= GIVEN TASK 1 =
Retype the stretch of the thread on R column names from "Renaming them to" through "characters with .".

= TEXT TO READ =
-- BEGIN --

I am working with some large datasets that contain special characters in their column names. The column names look something like: "@c_age1619_da * ((df.age >= 16) & (df.age <= 19))" or "sovtoll_available == False". What would be the best way to work with these names? Should I keep the names as they are or rename them to more R-friendly names? When I call them in cases like df$value, R mistakenly interprets the column name as a function!
-
2I would recommend removing them or renaming them. Perhaps there is also a change to your data import process that can be done. If you are unfamiliar with `r`, the code to do each is `names(yourdata) <- NULL` or `names(df1) <- c("col1", "col2", "col3")` – jpsmith Dec 09 '21 at 01:54
1 Answers
The only advantage to keeping the non-standard names is if you want to use those as labels in a plot or table or something. But it will make it very hard to work with the data, and those names could be reintroduced as labels later. You can use non-standard names by putting them in backticks, e.g.,
df$`@c_age1619_da`
Some editors (like RStudio) will correctly auto-complete these non-standard names, making them somewhat easier to work with, but still not as nice as standard names.
Renaming them to standard names is generally better. Many functions that read-in data will do this automatically. You can use the make.names
function to convert the non-standard names to standard names, mostly by replacing any special characters with .

-- END --

(Stored entries)
-- BEGIN --

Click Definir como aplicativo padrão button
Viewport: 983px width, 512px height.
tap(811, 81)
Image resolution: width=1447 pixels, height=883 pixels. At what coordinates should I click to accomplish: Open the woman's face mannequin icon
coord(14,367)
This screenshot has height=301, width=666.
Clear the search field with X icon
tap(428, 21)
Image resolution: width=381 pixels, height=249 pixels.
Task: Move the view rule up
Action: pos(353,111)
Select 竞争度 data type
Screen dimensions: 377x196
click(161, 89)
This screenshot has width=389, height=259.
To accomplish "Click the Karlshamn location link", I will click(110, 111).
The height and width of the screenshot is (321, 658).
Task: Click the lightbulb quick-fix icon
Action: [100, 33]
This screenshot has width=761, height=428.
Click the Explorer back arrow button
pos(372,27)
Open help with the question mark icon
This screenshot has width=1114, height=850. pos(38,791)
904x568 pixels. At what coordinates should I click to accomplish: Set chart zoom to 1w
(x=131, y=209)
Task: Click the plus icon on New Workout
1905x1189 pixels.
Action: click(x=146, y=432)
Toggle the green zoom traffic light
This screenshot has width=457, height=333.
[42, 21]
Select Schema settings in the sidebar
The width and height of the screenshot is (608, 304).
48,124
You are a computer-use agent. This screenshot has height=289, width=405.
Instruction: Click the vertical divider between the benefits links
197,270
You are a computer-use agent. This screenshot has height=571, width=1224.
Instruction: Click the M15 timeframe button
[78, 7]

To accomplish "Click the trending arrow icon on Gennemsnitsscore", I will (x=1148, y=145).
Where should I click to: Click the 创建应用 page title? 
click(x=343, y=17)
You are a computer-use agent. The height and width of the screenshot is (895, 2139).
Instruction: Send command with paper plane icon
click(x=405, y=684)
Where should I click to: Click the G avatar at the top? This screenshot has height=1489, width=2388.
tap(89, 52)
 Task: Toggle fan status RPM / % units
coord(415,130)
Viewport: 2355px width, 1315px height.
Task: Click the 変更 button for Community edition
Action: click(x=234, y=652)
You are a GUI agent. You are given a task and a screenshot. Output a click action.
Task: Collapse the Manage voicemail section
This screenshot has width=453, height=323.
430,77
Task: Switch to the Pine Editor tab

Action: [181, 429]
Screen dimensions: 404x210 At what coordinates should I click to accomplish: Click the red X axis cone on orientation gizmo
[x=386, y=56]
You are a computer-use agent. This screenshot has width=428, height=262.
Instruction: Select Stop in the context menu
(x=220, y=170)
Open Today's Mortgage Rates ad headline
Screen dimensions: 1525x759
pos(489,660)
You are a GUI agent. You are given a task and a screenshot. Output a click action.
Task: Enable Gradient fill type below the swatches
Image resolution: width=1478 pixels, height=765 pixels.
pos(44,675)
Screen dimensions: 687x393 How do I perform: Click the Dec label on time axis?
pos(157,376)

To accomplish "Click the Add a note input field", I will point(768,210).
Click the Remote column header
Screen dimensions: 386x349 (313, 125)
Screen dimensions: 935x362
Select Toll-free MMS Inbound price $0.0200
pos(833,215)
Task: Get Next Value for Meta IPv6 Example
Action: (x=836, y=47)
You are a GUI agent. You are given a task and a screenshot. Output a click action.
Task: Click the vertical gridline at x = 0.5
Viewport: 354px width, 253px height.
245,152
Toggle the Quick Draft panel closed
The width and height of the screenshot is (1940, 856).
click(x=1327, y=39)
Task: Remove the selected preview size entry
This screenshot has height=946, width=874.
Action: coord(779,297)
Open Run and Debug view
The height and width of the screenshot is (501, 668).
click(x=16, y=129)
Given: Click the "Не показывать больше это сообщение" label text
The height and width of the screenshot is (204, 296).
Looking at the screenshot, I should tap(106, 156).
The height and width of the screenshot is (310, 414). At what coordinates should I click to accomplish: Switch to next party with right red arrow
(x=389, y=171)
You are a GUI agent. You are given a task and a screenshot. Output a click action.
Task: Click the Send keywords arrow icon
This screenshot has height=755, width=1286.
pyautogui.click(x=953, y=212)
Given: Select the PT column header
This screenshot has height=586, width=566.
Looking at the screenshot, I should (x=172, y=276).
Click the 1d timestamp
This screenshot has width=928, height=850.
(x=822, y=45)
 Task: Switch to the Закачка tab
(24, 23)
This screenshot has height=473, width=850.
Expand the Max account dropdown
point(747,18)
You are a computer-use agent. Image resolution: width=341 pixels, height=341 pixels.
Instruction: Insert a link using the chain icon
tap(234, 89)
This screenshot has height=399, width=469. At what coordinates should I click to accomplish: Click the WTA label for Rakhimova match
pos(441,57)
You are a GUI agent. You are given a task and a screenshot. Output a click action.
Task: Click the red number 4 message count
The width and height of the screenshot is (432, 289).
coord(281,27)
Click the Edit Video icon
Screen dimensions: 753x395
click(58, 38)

-- END --

= GIVEN TASK 2 =
Echo the stored entries word for word, from the start of the entries through the line that contains "click(x=343, y=17)".

= TASK ANSWER 1 =
Renaming them to standard names is generally better. Many functions that read-in data will do this automatically. You can use the make.names
function to convert the non-standard names to standard names, mostly by replacing any special characters with .

= TASK ANSWER 2 =
Click Definir como aplicativo padrão button
Viewport: 983px width, 512px height.
tap(811, 81)
Image resolution: width=1447 pixels, height=883 pixels. At what coordinates should I click to accomplish: Open the woman's face mannequin icon
coord(14,367)
This screenshot has height=301, width=666.
Clear the search field with X icon
tap(428, 21)
Image resolution: width=381 pixels, height=249 pixels.
Task: Move the view rule up
Action: pos(353,111)
Select 竞争度 data type
Screen dimensions: 377x196
click(161, 89)
This screenshot has width=389, height=259.
To accomplish "Click the Karlshamn location link", I will click(110, 111).
The height and width of the screenshot is (321, 658).
Task: Click the lightbulb quick-fix icon
Action: [100, 33]
This screenshot has width=761, height=428.
Click the Explorer back arrow button
pos(372,27)
Open help with the question mark icon
This screenshot has width=1114, height=850. pos(38,791)
904x568 pixels. At what coordinates should I click to accomplish: Set chart zoom to 1w
(x=131, y=209)
Task: Click the plus icon on New Workout
1905x1189 pixels.
Action: click(x=146, y=432)
Toggle the green zoom traffic light
This screenshot has width=457, height=333.
[42, 21]
Select Schema settings in the sidebar
The width and height of the screenshot is (608, 304).
48,124
You are a computer-use agent. This screenshot has height=289, width=405.
Instruction: Click the vertical divider between the benefits links
197,270
You are a computer-use agent. This screenshot has height=571, width=1224.
Instruction: Click the M15 timeframe button
[78, 7]

To accomplish "Click the trending arrow icon on Gennemsnitsscore", I will (x=1148, y=145).
Where should I click to: Click the 创建应用 page title? 
click(x=343, y=17)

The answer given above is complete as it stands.